As I wrote a while ago, I’ve been experimenting with the Calais Auto Tagger plugin which interfaces WordPress with OpenCalais. After writing a post, you push a button and it looks at the text and comes up with some tags.

After running it over my entire site, I ended up with over 5,000 tags. Eat that, LiveJournal. However, there’s quite a lot of crap in there, and I’m going to need to do some cleanup.

For instance, the tagger seems to get confused by punctuation. I ended up with double quotes in some tags, because words it found interesting were at the start of a quote. It also picked out “56AM” as a tag, based on it occurring in the time 3:56AM. Not too smart. It also ended up with some HTML entities in tags, such as “&hellip”, but that could be a bug in the plugin.

On the plus side, it mostly does a good job of picking out noteworthy people’s names. However, it didn’t detect that “Obama” refers to Barack Obama, which I think would be a pretty good optimization to add for this upcoming year.

It loves advertising. I suspect that’s what it’s really being used for. I ended up with tags for advertising, picking out advertising agencies, advertising agency, advertising campaign, advertising campaigns, advertising inserts, advertising money, advertising pages, advertising revenue, advertising space, and even advertising wrap, even though I don’t talk about most of those things. (Well, until now.)

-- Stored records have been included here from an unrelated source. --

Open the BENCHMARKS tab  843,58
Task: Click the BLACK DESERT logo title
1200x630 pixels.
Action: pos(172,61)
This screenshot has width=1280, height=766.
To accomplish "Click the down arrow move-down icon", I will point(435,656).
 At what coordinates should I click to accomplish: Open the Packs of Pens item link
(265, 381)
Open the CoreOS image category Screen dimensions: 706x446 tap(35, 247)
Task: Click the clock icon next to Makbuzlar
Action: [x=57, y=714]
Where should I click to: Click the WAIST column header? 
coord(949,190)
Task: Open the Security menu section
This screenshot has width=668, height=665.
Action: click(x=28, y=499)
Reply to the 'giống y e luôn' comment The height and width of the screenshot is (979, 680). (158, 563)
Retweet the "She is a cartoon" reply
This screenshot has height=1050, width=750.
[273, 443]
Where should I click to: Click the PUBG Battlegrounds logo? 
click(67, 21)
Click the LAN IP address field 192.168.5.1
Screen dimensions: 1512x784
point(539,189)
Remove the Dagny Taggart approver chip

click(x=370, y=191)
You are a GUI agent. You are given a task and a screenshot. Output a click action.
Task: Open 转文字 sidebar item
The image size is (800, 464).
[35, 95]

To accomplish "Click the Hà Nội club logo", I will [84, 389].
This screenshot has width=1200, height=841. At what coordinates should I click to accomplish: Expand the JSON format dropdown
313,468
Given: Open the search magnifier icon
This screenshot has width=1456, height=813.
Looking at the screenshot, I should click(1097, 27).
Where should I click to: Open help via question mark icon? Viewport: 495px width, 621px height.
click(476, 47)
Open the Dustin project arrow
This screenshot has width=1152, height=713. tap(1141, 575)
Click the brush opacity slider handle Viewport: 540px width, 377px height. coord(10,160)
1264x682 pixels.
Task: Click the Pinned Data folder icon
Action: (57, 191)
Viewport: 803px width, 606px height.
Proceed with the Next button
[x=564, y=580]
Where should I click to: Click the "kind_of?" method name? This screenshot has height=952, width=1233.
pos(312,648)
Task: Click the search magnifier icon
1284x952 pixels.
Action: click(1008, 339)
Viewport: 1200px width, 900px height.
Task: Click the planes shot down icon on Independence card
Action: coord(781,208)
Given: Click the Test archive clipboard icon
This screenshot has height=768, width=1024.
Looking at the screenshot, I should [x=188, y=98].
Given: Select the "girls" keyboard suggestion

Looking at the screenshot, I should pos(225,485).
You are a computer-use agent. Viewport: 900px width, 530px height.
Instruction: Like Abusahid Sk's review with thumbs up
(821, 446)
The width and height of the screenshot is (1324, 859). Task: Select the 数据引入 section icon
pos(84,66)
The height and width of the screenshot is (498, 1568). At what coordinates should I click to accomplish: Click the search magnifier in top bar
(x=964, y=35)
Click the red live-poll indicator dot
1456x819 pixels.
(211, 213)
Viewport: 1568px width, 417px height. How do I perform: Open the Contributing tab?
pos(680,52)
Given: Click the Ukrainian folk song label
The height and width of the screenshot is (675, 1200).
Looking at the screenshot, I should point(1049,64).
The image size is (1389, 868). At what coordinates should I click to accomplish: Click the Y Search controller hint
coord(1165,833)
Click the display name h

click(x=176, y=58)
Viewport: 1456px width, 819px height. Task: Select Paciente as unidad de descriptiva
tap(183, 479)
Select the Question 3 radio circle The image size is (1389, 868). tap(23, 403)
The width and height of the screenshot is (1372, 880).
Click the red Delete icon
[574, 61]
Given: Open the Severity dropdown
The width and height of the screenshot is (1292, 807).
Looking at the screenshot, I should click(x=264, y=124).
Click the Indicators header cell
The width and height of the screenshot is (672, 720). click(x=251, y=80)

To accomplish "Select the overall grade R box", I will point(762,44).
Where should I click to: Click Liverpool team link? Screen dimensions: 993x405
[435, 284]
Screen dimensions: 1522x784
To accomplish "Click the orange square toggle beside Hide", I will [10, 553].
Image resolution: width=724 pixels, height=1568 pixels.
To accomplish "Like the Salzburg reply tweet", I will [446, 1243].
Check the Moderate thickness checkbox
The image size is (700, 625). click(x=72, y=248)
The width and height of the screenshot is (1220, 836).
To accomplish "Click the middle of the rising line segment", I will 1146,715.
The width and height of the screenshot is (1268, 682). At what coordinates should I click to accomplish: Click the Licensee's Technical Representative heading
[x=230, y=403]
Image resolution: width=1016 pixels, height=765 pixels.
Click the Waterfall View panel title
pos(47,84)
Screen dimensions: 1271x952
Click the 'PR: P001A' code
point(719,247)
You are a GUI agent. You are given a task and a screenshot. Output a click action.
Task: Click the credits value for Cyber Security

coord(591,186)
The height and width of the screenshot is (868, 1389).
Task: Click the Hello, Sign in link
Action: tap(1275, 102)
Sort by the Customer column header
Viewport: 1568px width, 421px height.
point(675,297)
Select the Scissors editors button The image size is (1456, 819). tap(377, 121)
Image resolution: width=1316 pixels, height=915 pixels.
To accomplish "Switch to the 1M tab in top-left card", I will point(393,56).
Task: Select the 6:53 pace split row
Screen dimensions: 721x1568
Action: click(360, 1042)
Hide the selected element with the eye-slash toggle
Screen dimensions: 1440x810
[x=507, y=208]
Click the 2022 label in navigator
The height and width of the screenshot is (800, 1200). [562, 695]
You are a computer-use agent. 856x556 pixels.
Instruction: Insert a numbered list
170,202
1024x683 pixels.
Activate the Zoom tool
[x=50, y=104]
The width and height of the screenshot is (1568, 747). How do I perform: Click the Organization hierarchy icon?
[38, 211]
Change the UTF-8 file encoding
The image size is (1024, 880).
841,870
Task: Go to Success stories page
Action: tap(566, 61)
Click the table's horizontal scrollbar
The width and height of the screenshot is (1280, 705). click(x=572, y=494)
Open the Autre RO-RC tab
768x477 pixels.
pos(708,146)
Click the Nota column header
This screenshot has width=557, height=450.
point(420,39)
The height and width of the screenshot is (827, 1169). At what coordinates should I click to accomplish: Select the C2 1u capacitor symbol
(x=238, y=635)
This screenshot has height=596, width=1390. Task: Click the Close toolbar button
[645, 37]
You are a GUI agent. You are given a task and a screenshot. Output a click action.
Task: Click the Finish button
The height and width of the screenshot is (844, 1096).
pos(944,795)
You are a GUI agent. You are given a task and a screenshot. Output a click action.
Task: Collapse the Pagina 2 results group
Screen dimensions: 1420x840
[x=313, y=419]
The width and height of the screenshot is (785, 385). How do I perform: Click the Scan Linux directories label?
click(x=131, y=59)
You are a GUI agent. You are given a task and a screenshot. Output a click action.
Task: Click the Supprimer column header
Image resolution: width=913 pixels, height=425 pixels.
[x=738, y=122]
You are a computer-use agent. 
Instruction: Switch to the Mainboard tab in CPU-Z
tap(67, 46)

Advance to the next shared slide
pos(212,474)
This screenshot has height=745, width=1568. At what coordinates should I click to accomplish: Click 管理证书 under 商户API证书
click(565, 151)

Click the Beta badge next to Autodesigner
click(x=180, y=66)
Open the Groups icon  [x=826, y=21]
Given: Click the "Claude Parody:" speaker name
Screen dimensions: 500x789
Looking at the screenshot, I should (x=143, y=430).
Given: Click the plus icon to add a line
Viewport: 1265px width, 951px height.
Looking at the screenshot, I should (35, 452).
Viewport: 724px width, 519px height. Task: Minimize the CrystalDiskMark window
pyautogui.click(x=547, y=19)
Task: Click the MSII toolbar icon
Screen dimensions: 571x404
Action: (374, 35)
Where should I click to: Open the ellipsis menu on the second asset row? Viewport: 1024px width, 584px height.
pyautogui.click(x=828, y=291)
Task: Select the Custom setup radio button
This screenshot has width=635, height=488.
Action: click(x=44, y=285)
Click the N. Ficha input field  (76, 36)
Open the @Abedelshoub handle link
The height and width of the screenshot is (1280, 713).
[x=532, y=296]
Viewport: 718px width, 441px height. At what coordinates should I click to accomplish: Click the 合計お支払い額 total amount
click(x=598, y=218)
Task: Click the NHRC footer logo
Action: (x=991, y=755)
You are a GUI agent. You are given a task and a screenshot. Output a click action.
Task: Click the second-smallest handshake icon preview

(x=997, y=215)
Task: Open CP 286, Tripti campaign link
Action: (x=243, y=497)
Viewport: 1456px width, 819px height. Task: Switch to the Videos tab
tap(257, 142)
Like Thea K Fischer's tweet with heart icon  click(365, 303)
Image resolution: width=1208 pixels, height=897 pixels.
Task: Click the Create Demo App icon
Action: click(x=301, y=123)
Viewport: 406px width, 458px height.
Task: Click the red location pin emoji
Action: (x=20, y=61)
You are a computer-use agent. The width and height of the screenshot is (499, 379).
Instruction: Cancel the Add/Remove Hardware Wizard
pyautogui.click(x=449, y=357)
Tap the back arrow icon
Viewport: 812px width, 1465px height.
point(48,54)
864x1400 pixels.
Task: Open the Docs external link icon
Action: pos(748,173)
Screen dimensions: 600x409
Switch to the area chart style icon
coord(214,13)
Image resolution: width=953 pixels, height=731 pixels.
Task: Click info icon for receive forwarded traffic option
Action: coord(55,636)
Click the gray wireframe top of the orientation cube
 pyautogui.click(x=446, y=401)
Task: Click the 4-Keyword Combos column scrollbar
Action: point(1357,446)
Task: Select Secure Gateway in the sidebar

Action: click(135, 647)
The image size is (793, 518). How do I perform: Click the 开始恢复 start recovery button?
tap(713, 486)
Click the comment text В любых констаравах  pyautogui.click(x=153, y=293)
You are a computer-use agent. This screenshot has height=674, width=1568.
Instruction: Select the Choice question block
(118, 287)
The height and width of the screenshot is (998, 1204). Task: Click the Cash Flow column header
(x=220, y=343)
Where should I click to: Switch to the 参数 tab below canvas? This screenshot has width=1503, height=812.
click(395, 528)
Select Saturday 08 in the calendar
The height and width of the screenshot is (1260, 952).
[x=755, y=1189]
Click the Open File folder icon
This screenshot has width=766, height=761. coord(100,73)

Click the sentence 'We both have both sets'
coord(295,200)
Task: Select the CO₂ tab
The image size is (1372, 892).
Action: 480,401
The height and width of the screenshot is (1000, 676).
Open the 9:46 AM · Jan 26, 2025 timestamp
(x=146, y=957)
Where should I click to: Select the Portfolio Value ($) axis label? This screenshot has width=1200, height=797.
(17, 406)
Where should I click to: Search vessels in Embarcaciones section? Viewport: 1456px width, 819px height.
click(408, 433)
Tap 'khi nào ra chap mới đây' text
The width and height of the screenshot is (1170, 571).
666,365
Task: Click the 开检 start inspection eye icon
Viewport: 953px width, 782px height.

Another weirdness is that it loves tagging things with “USD”, which I assume refers to the currency. It tagged over 217 posts with that. Anything which mentions an amount of money and a ‘$’ symbol seems to get tagged with it, which makes some sense, but isn’t terribly useful. As a human, I’d expect things to be tagged ‘USD’ which actually concerned international currency exchange.

There are also topics it seems totally hopeless at finding keywords for. I’ve written several entire posts about the budgerigar, for example, and it hasn’t picked out that “budgerigar” or “parakeet” would be a good tag for them.

So overall, it’s useful, but don’t expect to be able to throw a lot of text at it and get good tags out without doing some post-filtering. It seems to pick up things that Bayesian analysis isn’t good at spotting, however.